Island. Vor fünf Jahren begann sich das Land am Vulkan Askja zu heben, und die Fachleute führten dies auf einströmendes Magma zurück. Auch starke geothermische Aktivitäten wurden dort beobachtet, Doch mehr passierte nicht – und neue Messungen zeigen, dass das Land sich nicht mehr hebt. An der Askja herrscht wieder Ruhe. Das meldeten das isländische Wetteramt (Veðurstofa) und RÚV.
Die Landhebungen an der Askja waren zeitweise so deutlich, dass sogar der Farbcode für die Luftfahrt auf „Gelb“ gesetzt wurde. Es gab Erdbeben, das Wasser im großen See Öskjuvatn und im kleinen Kratersee Víti erwärmte sich zeitweise auffällig.
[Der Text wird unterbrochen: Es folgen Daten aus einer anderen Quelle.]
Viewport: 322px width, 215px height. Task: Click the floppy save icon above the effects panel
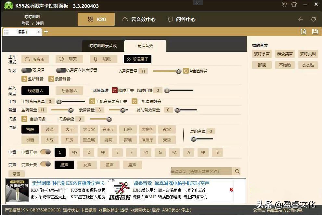[314, 32]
Doch gerade hat ein Team aus Wissenschaftlern des isländischen Wetteramtes und der Universität Göteborg Messungen an der Askja durchgeführt und gibt Entwarnung. „Die Landhebung hat einfach aufgehört“, so Naturgefahrenspezialistin Ingibjörg Andrea Bergþórsdóttir vom Wetteramt, zu RÚV. Es gibt sogar eine leichte Absenkung, und die seismische Aktivität ist gering.
Verhalten eines Vulkans schwer vorherzusehen
Die Wissenschaftlerin beschreibt die Entwicklung als eine normale Variante dessen, wie sich Vulkane verhalten können. Zu Beginn einer Landhebung sei es unmöglich, vorauszusehen, was als nächstes passiere: Landhebung könne zu Magmafluss und Vulkanausbruch führen – oder einfach aufhören, so wie jetzt an der Askja. Der letzte Ausbruch dort war im Herbst 1961.
Das Wetteramt warnt allerdings davor, dass in den geothermalen Gebieten an der Askja immer noch Dampfexplosionen auftreten können.
Auch Reykjanes ruhig
Auch auf Reykjanes, Islands jüngstem Vulkan-Hotspot, ist es zurzeit ruhig. Dort hatte die Landhebung allerdings tatsächlich zu Magmaflüssen und Vulkanausbrüchen geführt, der letzte vom 16. Juli bis 5. August 2025. Seitdem hat sich zwar das Land erneut gehoben, es gibt aktuell aber keine Anzeichen für einen weiteren Ausbruch.